-- DATA SUPPLIED --
◆ ◆ ◆

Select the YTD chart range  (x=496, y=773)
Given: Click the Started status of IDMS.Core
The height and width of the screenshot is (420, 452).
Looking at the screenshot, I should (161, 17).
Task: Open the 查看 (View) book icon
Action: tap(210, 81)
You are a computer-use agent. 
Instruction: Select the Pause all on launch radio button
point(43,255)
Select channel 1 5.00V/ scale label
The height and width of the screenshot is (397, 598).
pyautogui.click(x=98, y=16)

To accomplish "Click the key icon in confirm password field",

◆ ◆ ◆

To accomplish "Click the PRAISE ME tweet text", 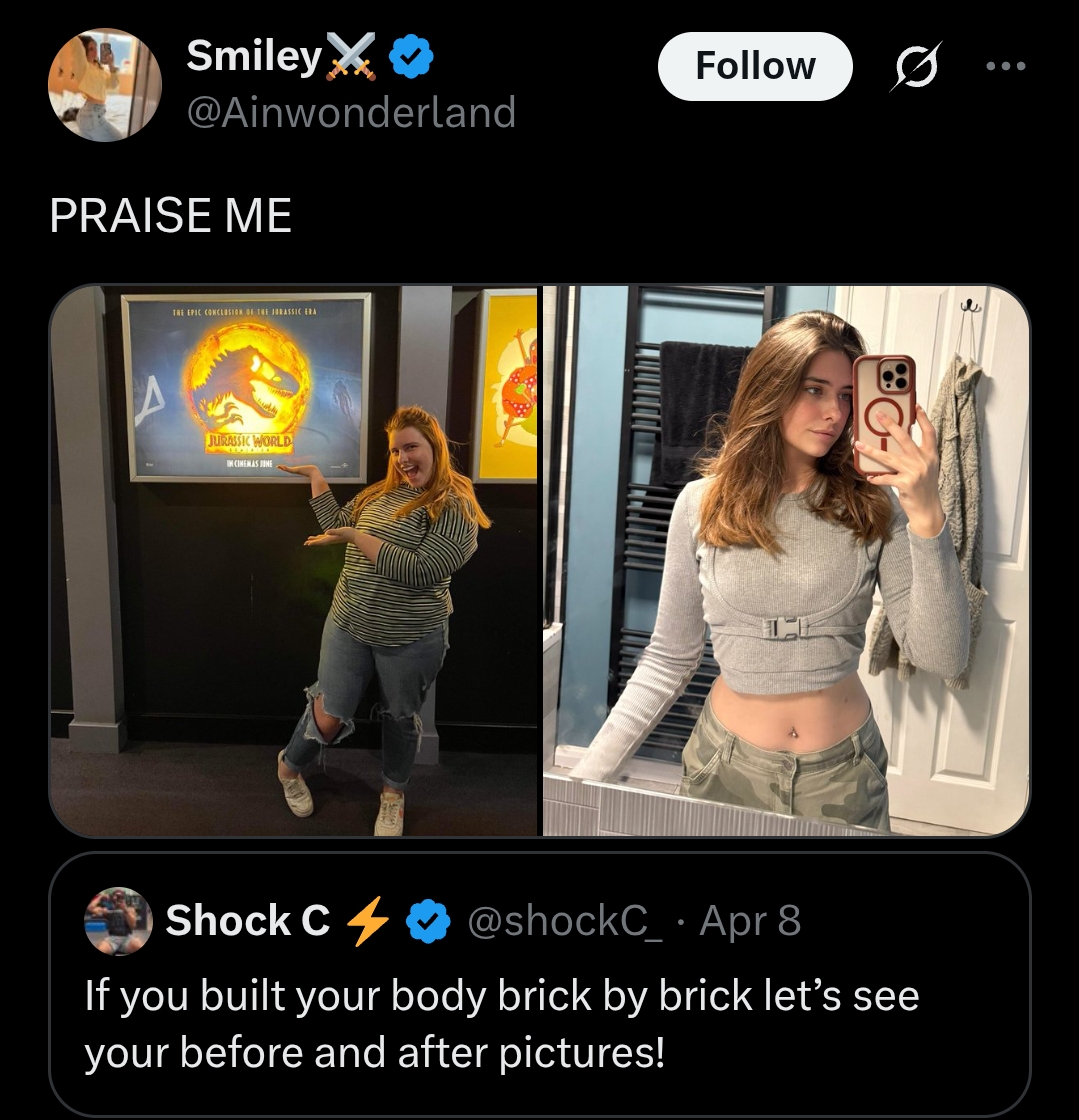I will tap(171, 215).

◆ ◆ ◆

-- DIRECTIONS --
Go through the material above and output exactly the lines from the one containing "The height and width of the screenshot is (420, 452)." through the one containing "the key icon".

-- TASK RESPONSE --
The height and width of the screenshot is (420, 452).
Looking at the screenshot, I should (161, 17).
Task: Open the 查看 (View) book icon
Action: tap(210, 81)
You are a computer-use agent. 
Instruction: Select the Pause all on launch radio button
point(43,255)
Select channel 1 5.00V/ scale label
The height and width of the screenshot is (397, 598).
pyautogui.click(x=98, y=16)

To accomplish "Click the key icon in confirm password field",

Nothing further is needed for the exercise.